Around 150 industry figures from all over Europe attended the four-day event, including producers Cedomir Kolar,Titus Kreyenberg, Philippe Avril, Jonas Weydemann, film funders MDM, Medienboard Berlin-Brandenburg, Israel Film Fund, the CNC’s Cinéma du Monde, and sales agents Global Screen, Fortissimo Film Sales, Aktis Film International, Films Boutique, and Rezo Films.

The 16 projects pitched this year also included a historical drama by Radu Jude, Aferim! which will be the sixth collaboration with Hifilm Productions’ Ada Solomon, the producer of the Golden Bear winning Child’s Pose; Bruno Coppola’s road movie comedy Three Way Week which is due to start shooting in Italy’s Apulia region from this April; and the UK-based director/producer team Juan Manuel Biain and Irina Vaduvescu’s The Donation set in the Horn of Africa and the Gulf of Aden.

De Gucht under fire

On the sidelines of the Sofia Meetings, discussion centred on last week’s decision by EU Trade Commissioner Karel de Gucht to include audiovisual media in the forthcoming free trade talks with the US.

De Gucht had declared that he was “fully aware” of the “sensitivities” about the audiovisual sector and said that these would be “duly taken into account during the negotiations”.

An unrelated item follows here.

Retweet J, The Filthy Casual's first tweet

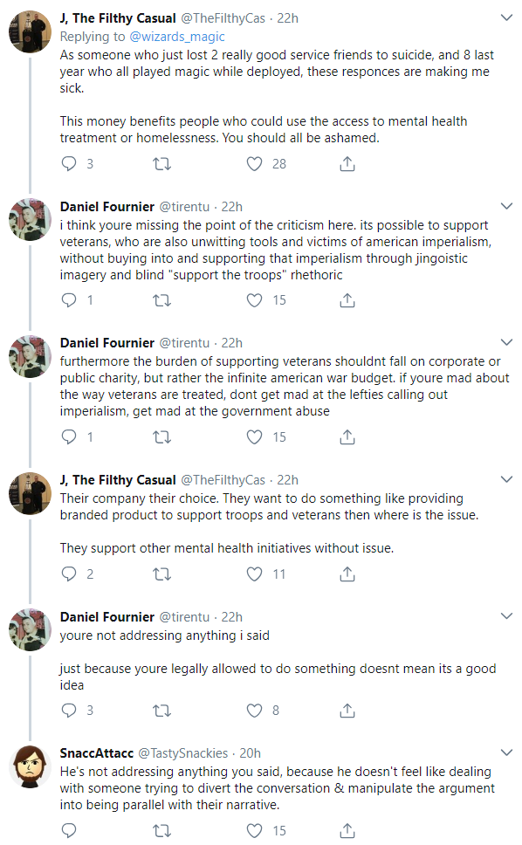point(161,164)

“The agreement will not force a change of current practices in the Member States,” he said.

“Member States will continue to be able to support their cultural industries and the audiovisual sector in particular, such as through broadcasting quota or subsidies, as foreseen in the current EU directives.”

However, one European film funder told Screen in Sofia that the inclusion would be “a catastrophe” and added: “It would mean the end [of the European film industry].”

Moreover, in an exclusive interview, French producer Antoine de Clermont-Tonnerre of MACT Productions explained that the issue “is of particular concern for those countries with a strong production and where the cinema and audiovisual industries are a strong political power.”

“I have the feeling here that if the European Union stays on the line of the Commissioner, there will be a very strong mobilisation at least of the French industry, and we will go to our friends like Belgium, Germany and Italy to support us,” he added.

De Clermont-Tonnerre, who was Unifrance’s president for four years until the beginning of this year, said that he had attended a meeting with other film industry figures at the French Ministry of Foreign Affairs last week to “organise the arguments.”

“I was involved in the GATT negotiations [in the mid-1990s] and it was a very tough fight with the MPAA, but we won in the end,” he recalled. “There was the feeling at the meeting in the Ministry that the MPAA might not be so aggressive this time because at the moment we are fighting together on intellectual property and they are asking us for our support.”

In fact, de Gucht’s intention to ignore the “cultural exception” for the audiovisual media has already triggered official protests from the European producers association Eurocinema and the French producers gathered in the APC and UPF associations.

Moreover, French President Francois Hollande indicated during last week’s EU leaders summit in Brussels that Paris would wish to see the audiovisual sector excluded from the negotiations – a position also understood to be held by Commissioner Androulla Vassiliou who has the portfolio for education culture, multilingualism and youth in the European Commission.